═════ Reading passage

The dealers’ enthusiasm for solving the mystery of the Alters pulled me back into the investigation. I took pictures of the couple’s travel journals and family photos. I also met Julie Enos. She belonged to the garden club that auctioned the two paintings I recently discovered were stolen. Julie is a professional photographer and shot all the items donated from the Alter estate. I learned that most were auctioned locally; only a few went to the Scottsdale auction house.

Back home in Palm Springs, I started my investigation with a photo of a sculpture: an alabaster bust of a young woman. I quickly determined that it was either by or in the style of Giovanni Pinotti Cipriani, a late 19th-century sculptor. His work is widely available, and his pieces are worth only about $600. I could not find a recorded theft of any of his works.

The alabaster or marble bust auctioned by the garden club. Photo: Julie Enos.

══════════
═════ Supplied information

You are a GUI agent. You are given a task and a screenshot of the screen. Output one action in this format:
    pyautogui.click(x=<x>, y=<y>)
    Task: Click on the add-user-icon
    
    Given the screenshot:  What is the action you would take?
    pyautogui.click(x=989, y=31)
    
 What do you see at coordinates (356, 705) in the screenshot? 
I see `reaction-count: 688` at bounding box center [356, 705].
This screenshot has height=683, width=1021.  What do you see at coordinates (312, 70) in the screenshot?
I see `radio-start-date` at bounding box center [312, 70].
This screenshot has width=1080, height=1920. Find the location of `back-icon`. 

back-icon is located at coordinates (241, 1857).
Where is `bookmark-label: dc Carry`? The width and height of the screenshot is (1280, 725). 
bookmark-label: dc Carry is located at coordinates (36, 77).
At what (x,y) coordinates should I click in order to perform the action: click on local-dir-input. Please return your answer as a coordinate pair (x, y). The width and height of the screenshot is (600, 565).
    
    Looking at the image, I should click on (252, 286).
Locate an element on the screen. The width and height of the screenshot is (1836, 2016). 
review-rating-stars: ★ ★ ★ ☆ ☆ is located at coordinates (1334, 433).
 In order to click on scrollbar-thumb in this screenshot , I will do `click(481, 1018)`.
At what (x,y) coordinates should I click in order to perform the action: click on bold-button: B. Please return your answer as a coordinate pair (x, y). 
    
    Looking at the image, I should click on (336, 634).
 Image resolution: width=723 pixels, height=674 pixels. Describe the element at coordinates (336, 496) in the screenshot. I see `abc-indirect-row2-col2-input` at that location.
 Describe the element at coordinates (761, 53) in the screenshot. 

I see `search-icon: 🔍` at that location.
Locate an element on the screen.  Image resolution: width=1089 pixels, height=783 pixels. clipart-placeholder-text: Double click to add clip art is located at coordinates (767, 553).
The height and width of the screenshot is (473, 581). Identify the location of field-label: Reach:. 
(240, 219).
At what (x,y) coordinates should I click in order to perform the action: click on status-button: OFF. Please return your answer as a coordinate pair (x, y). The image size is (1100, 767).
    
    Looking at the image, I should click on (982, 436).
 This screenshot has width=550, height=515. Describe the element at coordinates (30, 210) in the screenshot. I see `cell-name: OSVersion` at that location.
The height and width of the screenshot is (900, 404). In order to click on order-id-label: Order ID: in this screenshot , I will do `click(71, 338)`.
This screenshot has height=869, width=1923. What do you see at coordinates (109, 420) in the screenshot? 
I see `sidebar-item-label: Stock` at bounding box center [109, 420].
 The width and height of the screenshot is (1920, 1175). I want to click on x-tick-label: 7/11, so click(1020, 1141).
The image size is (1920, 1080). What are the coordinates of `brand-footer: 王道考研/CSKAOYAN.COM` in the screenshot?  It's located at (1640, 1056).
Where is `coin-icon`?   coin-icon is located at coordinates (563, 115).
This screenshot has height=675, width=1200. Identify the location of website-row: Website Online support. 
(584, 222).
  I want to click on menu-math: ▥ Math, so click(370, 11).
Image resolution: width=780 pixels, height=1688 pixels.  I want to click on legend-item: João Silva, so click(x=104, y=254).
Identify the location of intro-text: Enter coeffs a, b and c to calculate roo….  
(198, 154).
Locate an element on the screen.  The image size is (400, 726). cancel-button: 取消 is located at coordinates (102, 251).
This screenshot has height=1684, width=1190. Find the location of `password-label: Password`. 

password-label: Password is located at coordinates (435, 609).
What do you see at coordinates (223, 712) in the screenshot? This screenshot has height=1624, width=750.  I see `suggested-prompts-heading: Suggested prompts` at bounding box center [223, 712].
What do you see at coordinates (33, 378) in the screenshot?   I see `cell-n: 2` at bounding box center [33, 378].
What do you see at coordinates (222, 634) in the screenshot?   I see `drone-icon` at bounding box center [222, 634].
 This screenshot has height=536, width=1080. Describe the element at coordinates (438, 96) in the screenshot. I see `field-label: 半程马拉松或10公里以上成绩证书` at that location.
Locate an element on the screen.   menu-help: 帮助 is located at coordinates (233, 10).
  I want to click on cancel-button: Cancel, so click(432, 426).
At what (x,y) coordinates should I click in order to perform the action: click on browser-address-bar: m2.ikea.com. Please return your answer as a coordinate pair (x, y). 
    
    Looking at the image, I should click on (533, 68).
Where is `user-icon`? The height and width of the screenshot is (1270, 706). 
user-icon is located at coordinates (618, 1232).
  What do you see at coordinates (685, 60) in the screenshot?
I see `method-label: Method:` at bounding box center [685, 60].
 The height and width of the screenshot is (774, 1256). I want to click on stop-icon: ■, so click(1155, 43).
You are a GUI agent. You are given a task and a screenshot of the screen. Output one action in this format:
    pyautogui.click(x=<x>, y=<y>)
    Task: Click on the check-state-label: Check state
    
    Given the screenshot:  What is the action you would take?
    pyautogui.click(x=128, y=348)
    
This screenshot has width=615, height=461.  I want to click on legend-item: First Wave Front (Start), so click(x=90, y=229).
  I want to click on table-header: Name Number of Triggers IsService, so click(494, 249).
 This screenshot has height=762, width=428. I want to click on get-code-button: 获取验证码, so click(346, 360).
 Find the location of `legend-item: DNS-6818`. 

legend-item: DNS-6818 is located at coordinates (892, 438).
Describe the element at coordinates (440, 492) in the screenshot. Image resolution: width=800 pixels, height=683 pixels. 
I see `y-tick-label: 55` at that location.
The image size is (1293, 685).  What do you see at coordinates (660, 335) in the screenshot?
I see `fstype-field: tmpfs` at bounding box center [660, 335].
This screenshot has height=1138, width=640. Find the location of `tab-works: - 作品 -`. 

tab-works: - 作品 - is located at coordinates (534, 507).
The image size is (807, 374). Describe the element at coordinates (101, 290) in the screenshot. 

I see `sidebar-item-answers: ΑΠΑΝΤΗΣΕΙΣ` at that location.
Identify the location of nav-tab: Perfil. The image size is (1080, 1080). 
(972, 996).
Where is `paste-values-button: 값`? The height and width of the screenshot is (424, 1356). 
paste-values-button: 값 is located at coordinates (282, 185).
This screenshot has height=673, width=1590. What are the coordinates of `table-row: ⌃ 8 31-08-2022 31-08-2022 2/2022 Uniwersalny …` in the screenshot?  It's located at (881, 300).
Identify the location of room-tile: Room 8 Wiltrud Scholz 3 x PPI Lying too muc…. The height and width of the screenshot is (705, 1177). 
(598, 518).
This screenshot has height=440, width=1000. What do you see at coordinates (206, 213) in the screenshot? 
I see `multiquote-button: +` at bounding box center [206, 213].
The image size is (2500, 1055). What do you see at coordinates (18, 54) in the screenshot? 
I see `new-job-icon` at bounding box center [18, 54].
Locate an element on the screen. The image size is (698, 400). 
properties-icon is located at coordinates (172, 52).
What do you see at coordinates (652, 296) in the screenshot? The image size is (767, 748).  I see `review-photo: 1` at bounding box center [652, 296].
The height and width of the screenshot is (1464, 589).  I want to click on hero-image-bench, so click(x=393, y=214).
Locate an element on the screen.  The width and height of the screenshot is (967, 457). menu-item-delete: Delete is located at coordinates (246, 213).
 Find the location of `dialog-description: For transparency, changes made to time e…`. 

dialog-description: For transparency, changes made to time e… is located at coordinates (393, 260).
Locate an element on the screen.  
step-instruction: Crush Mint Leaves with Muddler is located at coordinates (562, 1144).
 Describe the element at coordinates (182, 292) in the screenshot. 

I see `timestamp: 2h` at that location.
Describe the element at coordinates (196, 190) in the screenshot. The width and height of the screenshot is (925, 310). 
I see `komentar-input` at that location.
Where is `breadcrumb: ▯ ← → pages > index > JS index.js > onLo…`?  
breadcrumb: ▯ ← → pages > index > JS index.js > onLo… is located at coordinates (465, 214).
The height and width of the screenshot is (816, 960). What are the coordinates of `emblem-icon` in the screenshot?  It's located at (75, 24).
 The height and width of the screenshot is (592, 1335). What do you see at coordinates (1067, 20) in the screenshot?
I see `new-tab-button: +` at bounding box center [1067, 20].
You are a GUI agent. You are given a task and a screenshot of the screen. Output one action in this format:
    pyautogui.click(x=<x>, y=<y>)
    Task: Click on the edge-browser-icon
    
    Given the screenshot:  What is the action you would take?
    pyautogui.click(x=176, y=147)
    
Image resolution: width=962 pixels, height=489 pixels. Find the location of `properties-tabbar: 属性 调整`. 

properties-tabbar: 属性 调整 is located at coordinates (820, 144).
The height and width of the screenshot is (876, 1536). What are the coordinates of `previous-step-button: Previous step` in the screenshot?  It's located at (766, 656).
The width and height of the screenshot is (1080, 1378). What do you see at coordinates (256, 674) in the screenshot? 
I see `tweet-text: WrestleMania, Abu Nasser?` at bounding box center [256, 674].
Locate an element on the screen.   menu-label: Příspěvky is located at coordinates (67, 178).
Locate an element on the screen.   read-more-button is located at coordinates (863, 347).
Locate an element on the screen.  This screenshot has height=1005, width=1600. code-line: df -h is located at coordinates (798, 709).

══════════

● Problem to solve:
Please copy everything from "The dealers’ enthusiasm" down to "Scottsdale auction house." in the passage on the Alter estate, replacing "travel journals" with "diaries". Rely only on the text for the tasks.

● Written answer:
The dealers’ enthusiasm for solving the mystery of the Alters pulled me back into the investigation. I took pictures of the couple’s diaries and family photos. I also met Julie Enos. She belonged to the garden club that auctioned the two paintings I recently discovered were stolen. Julie is a professional photographer and shot all the items donated from the Alter estate. I learned that most were auctioned locally; only a few went to the Scottsdale auction house.